I’ve made brief references to the death penalty on this blog, but never put together a clear presentation of Biblical teaching on the subject. That was remiss on my part — in general, clear teaching should come before brief comments. In this post, I’ll attempt to begin to rectify that error.
The Death Penalty Before Moses
5 And surely your blood of your lives will I require; at the hand of every beast will I require it, and at the hand of man; at the hand of every man’s brother will I require the life of man.
6 Whoso sheddeth man’s blood, by man shall his blood be shed: for in the image of God made he man.
This is in God’s covenant with Noah, who represented surviving mankind after the flood. The teaching is very clear — man is responsible to shed the blood of a murderer — to carry out the death penalty. The reason given still applies today: man is made in God’s image.
- The victim is in God’s image, of immeasurable worth. James 3:9 links the way we treat God’s image with how we treat God Himself. Capital punishment is warranted for murder because of the seriousness of the crime against God’s image in the victim.
- The judge(s) are in God’s image. God is holy, and by His very nature executes righteous judgment. His mercy comes not by diminishing punishment, but by bearing it. Capital punishment is necessary because those tasked with administering justice are in God’s image and should reflect God’s justice and holiness. Restitution is impossible for murder, so justice demands an equal punishment.
- The killer also is in the image of God. He is a moral agent, knowing right and wrong. He has sinned against God’s image in himself to such an extent that the only fitting punishment is death.
Note that the reason given for the death penalty is timeless — man is as much in God’s image today as he was in Genesis 9.
Declared Again Through Moses
Before the giving of the Law:
12 And thou shalt set bounds unto the people round about, saying, Take heed to yourselves, that ye go not up into the mount, or touch the border of it: whosoever toucheth the mount shall be surely put to death:
13 There shall not an hand touch it, but he shall surely be stoned, or shot through; whether it be beast or man, it shall not live: when the trumpet soundeth long, they shall come up to the mount.
In the Law itself (this is one of multiple places):
He that smiteth a man, so that he die, shall be surely put to death.
Carried out by Prophets
I Samuel 15:33
And Samuel said, As thy sword hath made women childless, so shall thy mother be childless among women. And Samuel hewed Agag in pieces before the LORD in Gilgal.
I Kings 18:40
And Elijah said unto them, Take the prophets of Baal; let not one of them escape. And they took them: and Elijah brought them down to the brook Kishon, and slew them there.
Both Samuel and Elijah personally executed the death penalty that God instituted.
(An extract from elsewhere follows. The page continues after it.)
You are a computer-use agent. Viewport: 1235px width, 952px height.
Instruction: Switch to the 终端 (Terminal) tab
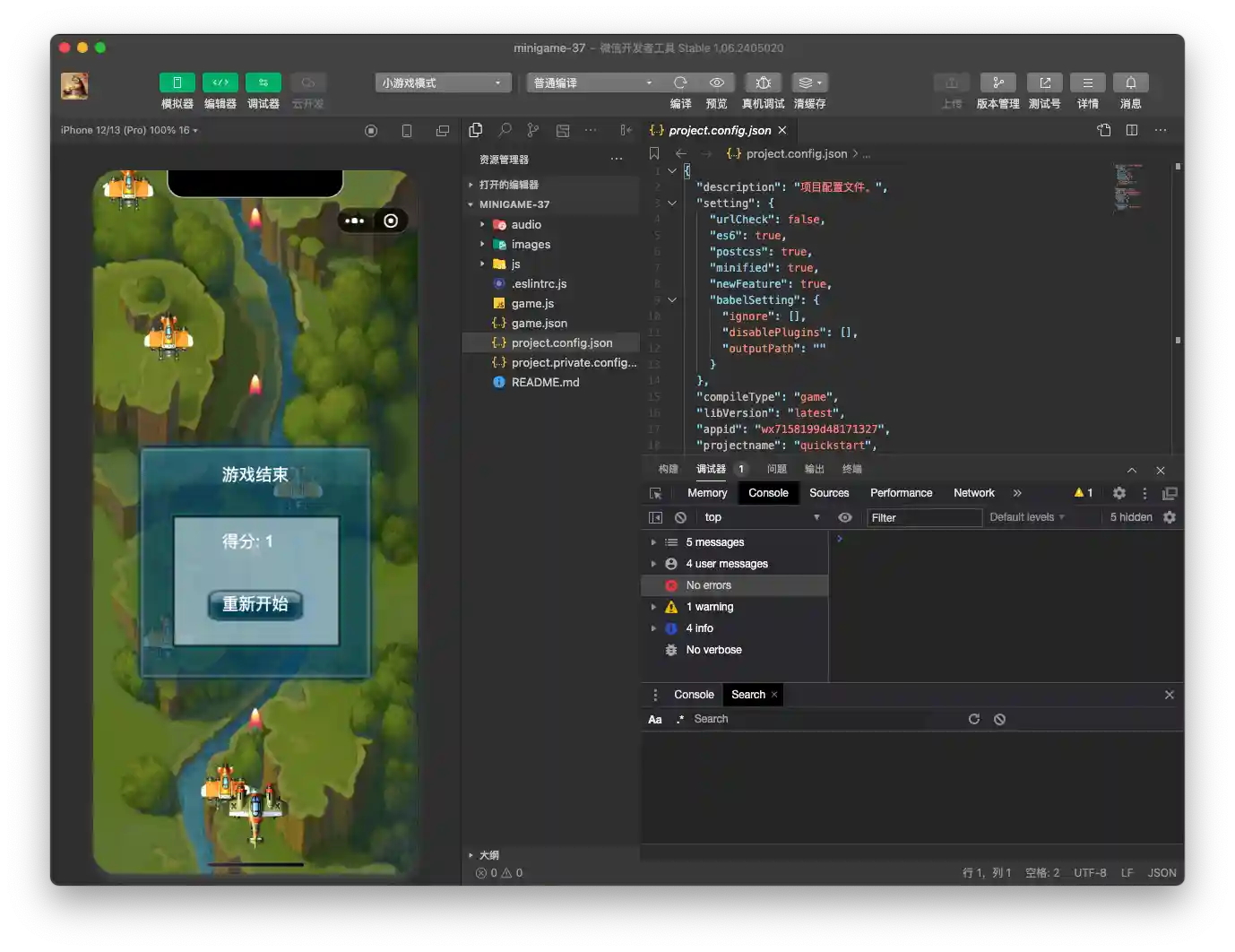click(851, 468)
God commanded and fully endorsed capital punishment in the Old Testament, over and over again.
Capital Punishment Confirmed in the New Testament
Jesus rarely taught on the responsibilities of government. His teaching called individuals to believe, repent, and obey. But we see several statements like the following in His parables. Here He speaks of capital punishment as appropriate justice for those who commit great crimes — something we would not expect if He opposed the death penalty.
6 And the remnant took his servants, and entreated them spitefully, and slew them.
7 But when the king heard thereof, he was wroth: and he sent forth his armies, and destroyed those murderers, and burned up their city.
In his appeal in Acts 25, Paul endorsed the death penalty by accepting the jurisdiction of Caesar, who thought nothing of executing prisoners. But Paul goes further, saying he would willingly accept the death penalty if found guilty of a capital crime.
10 Then said Paul, I stand at Caesar’s judgment seat, where I ought to be judged: to the Jews have I done no wrong, as thou very well knowest.
11 For if I be an offender, or have committed any thing worthy of death, I refuse not to die: but if there be none of these things whereof these accuse me, no man may deliver me unto them. I appeal unto Caesar.
In Romans 13, in describing governmental authority, Paul says the government is to be a servant of God to bear the sword, “to execute wrath” against evildoers. “Bear the sword” means that force, up to and including deadly force, is the proper role of government as God’s “minister.”
For he is the minister of God to thee for good. But if thou do that which is evil, be afraid; for he beareth not the sword in vain: for he is the minister of God, a revenger to execute wrath upon him that doeth evil.
So we see capital punishment throughout the Bible. It appears before the Old Testament Law, in the Law itself, and is directly executed by prophets. It is accepted as normal justice by Christ in His parables and endorsed in Acts and the Epistles. If all Scripture is God-inspired, then God commanded the death penalty in the Old Testament, and rather than overturning it in the New, He provided further endorsement of it.
Many in this country, Christians or otherwise, oppose the death penalty. Some do so because of the words of Jesus in John 8, or because of the fear of abuses. Many do not fully understand the reasons for the death penalty, and so they look at potential problems instead. Lord willing, I’ll try to address these things in coming posts.